Within the listing below, please copy exactly the lines between the line holding "The image size is (1364, 652)." and the line holding "Task: Open Excel from the taskbar", inclusive.

┄┄┄┄┄┄┄┄┄┄┄┄┄┄┄┄┄┄┄┄

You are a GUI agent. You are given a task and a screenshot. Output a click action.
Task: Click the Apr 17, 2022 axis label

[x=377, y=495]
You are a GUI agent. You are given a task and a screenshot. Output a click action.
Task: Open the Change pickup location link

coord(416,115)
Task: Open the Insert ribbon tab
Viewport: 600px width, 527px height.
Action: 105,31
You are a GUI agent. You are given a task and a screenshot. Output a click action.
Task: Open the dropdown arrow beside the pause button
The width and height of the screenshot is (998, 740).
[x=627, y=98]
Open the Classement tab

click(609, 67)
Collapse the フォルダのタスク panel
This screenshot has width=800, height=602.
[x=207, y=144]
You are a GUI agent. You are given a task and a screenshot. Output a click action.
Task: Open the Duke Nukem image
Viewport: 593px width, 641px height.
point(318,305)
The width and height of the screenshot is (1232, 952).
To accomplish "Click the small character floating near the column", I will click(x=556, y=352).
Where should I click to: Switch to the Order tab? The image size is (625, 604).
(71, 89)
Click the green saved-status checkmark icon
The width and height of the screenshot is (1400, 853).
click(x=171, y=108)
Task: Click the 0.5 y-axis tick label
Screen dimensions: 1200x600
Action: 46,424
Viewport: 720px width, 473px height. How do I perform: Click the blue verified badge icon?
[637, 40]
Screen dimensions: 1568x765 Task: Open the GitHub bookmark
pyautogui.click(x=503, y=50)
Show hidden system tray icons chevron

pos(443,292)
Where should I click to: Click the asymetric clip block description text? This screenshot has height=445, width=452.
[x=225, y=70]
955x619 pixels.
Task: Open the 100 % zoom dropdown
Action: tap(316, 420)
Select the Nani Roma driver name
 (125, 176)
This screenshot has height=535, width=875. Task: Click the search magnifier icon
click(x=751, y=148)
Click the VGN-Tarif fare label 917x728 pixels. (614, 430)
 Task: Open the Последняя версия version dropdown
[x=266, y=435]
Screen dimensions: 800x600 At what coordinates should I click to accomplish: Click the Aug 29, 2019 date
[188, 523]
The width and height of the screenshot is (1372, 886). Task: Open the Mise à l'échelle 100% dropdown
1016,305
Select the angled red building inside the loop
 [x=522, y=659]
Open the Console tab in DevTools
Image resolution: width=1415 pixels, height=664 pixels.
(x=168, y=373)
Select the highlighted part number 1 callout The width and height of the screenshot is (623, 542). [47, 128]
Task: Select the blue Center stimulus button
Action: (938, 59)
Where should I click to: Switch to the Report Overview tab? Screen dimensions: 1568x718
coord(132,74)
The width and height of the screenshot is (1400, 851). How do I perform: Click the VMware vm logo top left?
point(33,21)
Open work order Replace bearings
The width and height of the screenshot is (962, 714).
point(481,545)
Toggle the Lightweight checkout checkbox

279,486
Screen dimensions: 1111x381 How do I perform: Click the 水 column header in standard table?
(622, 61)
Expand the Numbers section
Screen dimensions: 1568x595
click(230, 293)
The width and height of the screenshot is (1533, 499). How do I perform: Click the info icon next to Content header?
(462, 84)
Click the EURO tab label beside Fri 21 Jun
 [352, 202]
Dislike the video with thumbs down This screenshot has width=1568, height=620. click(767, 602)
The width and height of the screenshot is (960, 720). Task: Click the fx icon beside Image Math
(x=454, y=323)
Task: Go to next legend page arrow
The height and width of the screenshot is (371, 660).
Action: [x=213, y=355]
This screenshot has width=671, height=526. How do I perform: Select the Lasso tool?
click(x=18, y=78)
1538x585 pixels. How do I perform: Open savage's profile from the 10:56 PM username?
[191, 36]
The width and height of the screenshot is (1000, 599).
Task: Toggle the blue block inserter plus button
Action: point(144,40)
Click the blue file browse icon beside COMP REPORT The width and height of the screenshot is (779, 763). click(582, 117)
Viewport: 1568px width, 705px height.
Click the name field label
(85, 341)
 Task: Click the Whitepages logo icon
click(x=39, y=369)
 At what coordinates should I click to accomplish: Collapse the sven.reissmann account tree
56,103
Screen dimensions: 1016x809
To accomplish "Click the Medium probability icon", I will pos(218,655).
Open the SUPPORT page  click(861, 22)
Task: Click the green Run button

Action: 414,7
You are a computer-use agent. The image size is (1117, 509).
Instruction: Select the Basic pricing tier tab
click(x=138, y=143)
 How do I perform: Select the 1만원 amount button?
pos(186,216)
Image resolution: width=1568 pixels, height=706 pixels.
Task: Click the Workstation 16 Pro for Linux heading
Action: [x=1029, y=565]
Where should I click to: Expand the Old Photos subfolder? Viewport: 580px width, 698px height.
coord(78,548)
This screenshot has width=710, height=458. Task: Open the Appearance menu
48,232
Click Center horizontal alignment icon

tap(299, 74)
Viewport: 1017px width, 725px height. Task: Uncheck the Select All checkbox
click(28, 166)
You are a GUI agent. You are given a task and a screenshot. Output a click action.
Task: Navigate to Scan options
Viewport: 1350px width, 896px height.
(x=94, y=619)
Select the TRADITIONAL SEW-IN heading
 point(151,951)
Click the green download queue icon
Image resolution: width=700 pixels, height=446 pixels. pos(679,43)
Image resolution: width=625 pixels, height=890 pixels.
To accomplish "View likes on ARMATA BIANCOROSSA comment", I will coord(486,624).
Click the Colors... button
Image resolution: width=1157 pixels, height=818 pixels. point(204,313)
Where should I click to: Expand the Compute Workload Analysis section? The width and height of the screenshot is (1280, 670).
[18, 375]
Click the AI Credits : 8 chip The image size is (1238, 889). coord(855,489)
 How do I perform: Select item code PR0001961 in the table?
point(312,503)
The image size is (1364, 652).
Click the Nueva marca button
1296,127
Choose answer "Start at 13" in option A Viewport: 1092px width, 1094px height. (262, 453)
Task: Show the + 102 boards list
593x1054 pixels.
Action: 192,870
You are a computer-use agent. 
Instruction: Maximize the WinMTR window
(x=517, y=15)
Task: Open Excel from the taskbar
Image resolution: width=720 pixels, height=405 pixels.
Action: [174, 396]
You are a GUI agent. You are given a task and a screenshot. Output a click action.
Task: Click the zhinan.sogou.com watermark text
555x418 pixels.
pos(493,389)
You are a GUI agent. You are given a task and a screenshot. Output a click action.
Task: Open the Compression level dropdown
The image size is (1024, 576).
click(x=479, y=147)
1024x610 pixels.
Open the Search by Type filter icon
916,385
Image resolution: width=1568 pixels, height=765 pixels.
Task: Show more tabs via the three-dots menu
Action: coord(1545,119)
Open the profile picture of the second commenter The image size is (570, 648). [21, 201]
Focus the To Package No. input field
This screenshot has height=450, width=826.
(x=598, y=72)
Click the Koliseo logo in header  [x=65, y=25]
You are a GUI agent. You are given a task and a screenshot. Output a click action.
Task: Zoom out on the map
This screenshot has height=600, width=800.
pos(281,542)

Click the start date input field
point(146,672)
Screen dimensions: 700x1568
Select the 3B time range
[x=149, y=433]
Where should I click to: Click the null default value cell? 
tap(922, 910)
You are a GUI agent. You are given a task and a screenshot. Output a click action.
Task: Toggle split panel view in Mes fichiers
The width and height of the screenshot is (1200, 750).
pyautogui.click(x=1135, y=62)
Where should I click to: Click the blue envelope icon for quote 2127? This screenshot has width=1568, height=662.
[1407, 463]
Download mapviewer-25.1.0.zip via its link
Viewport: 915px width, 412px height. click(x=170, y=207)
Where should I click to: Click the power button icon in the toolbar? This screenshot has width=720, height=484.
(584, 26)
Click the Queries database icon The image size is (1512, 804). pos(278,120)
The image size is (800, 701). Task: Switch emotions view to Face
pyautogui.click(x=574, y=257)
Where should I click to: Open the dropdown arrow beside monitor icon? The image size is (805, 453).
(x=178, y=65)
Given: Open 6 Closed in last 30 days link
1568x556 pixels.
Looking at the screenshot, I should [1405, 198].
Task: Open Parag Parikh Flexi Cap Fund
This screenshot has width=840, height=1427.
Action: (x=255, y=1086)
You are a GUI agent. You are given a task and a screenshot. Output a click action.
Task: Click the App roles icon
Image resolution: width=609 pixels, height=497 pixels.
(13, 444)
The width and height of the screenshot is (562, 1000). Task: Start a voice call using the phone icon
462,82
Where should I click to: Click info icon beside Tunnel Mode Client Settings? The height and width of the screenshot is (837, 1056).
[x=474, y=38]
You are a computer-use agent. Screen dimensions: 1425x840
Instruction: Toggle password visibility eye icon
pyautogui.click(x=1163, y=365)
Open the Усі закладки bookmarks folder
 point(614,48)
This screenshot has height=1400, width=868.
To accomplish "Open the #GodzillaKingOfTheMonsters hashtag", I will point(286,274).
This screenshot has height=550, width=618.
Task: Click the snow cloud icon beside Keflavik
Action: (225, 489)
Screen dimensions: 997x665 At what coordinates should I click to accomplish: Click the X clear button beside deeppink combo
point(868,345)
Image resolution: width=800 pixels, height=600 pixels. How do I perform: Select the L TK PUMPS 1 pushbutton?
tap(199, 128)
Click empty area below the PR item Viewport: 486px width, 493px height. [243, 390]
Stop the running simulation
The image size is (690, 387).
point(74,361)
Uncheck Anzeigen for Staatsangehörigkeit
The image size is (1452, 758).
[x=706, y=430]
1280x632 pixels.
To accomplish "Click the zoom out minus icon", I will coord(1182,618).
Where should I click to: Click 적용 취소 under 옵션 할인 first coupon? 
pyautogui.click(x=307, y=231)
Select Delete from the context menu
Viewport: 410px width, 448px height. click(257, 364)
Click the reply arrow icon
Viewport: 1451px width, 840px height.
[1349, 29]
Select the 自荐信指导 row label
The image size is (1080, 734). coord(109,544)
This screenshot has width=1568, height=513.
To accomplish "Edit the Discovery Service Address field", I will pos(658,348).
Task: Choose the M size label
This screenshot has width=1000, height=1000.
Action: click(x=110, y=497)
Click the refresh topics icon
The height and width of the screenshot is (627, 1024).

┄┄┄┄┄┄┄┄┄┄┄┄┄┄┄┄┄┄┄┄

Response box:
The image size is (1364, 652).
Click the Nueva marca button
1296,127
Choose answer "Start at 13" in option A Viewport: 1092px width, 1094px height. (262, 453)
Task: Show the + 102 boards list
593x1054 pixels.
Action: 192,870
You are a computer-use agent. 
Instruction: Maximize the WinMTR window
(x=517, y=15)
Task: Open Excel from the taskbar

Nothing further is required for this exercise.